Latijn en Grieks.com
Latijn en Grieks.com
Latijn en Grieks.com

Disco > Boek 1

Hoofdstuk 13, tekst A (versie 2)

Bedroefd lag ik op bed, toen plotseling een gewapende man mijn slaapkamer binnenkwam. Hoewel hij een helm en een lange lans droeg, was ik toch niet bang voor hem. De onbekende man naderde mijn bed en vroeg me: “O mooi meisje, waarom huil je? Waarom ben je zo bedroefd?” Ik antwoordde: “Ik ben bedroefd, omdat mijn oom Amulius mijn vader heeft verjaagd en mijn broer (heeft) gedood. Mij dwong hij een Vestaalse maagd te zijn. Daarom zal ik nooit kinderen hebben, maar altijd alleen zijn.” Toen zei de man: “Wil niet huilen (huil niet), lieve Rhea. Ik ben de god Mars. Ik zal je troosten.
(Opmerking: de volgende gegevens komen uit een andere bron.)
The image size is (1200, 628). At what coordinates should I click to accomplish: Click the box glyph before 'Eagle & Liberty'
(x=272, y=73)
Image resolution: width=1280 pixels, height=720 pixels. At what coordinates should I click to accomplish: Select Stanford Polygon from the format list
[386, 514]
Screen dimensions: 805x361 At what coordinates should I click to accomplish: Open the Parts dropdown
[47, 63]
Je zult niet altijd alleen zijn.” Nadat de god zijn wapens had neergelegd, gaf hij mij veel kussen en …” Rhea Silvia zweeg plotseling en bloosde. Haar vriendin zei verschrikt: "O Rhea, de god heeft jou toch niet bemind? Je hebt toch zeker gedroomd?” Rhea zei niets. Ze wist (het) zeker: de onbekende man was Mars geweest. Een god had haar bemind.